Task: An exact copy of the entries below is the expected answer.

Data records
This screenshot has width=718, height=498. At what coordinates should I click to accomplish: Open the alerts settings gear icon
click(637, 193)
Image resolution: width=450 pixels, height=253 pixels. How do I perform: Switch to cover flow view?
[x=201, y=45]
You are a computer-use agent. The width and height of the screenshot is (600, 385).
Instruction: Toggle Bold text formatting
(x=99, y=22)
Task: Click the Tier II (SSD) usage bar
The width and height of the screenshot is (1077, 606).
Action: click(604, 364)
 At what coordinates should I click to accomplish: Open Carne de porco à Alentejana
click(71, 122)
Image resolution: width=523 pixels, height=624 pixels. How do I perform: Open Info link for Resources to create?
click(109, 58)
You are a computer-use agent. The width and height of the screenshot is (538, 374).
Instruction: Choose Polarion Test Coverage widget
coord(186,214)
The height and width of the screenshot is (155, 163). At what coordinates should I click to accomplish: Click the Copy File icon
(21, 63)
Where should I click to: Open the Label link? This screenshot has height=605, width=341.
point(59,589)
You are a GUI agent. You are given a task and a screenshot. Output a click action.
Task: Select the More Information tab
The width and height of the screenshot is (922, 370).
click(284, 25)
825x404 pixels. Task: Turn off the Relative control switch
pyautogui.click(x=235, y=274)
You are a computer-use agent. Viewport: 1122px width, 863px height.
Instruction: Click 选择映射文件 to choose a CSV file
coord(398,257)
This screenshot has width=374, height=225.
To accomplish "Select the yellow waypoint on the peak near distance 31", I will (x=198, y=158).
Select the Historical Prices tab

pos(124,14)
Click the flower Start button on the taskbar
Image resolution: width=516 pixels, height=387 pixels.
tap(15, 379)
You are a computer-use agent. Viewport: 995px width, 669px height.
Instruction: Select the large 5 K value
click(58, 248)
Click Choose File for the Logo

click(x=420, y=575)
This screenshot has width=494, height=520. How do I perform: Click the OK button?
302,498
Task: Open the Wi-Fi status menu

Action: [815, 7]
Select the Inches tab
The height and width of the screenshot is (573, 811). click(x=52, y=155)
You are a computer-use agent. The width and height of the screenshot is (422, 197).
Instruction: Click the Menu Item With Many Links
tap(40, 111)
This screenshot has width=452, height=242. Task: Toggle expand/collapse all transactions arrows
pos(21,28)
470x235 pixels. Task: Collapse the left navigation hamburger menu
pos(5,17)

Task output:
This screenshot has width=718, height=498. At what coordinates should I click to accomplish: Open the alerts settings gear icon
click(637, 193)
Image resolution: width=450 pixels, height=253 pixels. How do I perform: Switch to cover flow view?
[x=201, y=45]
You are a computer-use agent. The width and height of the screenshot is (600, 385).
Instruction: Toggle Bold text formatting
(x=99, y=22)
Task: Click the Tier II (SSD) usage bar
The width and height of the screenshot is (1077, 606).
Action: click(604, 364)
 At what coordinates should I click to accomplish: Open Carne de porco à Alentejana
click(71, 122)
Image resolution: width=523 pixels, height=624 pixels. How do I perform: Open Info link for Resources to create?
click(109, 58)
You are a computer-use agent. The width and height of the screenshot is (538, 374).
Instruction: Choose Polarion Test Coverage widget
coord(186,214)
The height and width of the screenshot is (155, 163). At what coordinates should I click to accomplish: Click the Copy File icon
(21, 63)
Where should I click to: Open the Label link? This screenshot has height=605, width=341.
point(59,589)
You are a GUI agent. You are given a task and a screenshot. Output a click action.
Task: Select the More Information tab
The width and height of the screenshot is (922, 370).
click(284, 25)
825x404 pixels. Task: Turn off the Relative control switch
pyautogui.click(x=235, y=274)
You are a computer-use agent. Viewport: 1122px width, 863px height.
Instruction: Click 选择映射文件 to choose a CSV file
coord(398,257)
This screenshot has width=374, height=225.
To accomplish "Select the yellow waypoint on the peak near distance 31", I will (x=198, y=158).
Select the Historical Prices tab

pos(124,14)
Click the flower Start button on the taskbar
Image resolution: width=516 pixels, height=387 pixels.
tap(15, 379)
You are a computer-use agent. Viewport: 995px width, 669px height.
Instruction: Select the large 5 K value
click(58, 248)
Click Choose File for the Logo

click(x=420, y=575)
This screenshot has width=494, height=520. How do I perform: Click the OK button?
302,498
Task: Open the Wi-Fi status menu

Action: [815, 7]
Select the Inches tab
The height and width of the screenshot is (573, 811). click(x=52, y=155)
You are a computer-use agent. The width and height of the screenshot is (422, 197).
Instruction: Click the Menu Item With Many Links
tap(40, 111)
This screenshot has width=452, height=242. Task: Toggle expand/collapse all transactions arrows
pos(21,28)
470x235 pixels. Task: Collapse the left navigation hamburger menu
pos(5,17)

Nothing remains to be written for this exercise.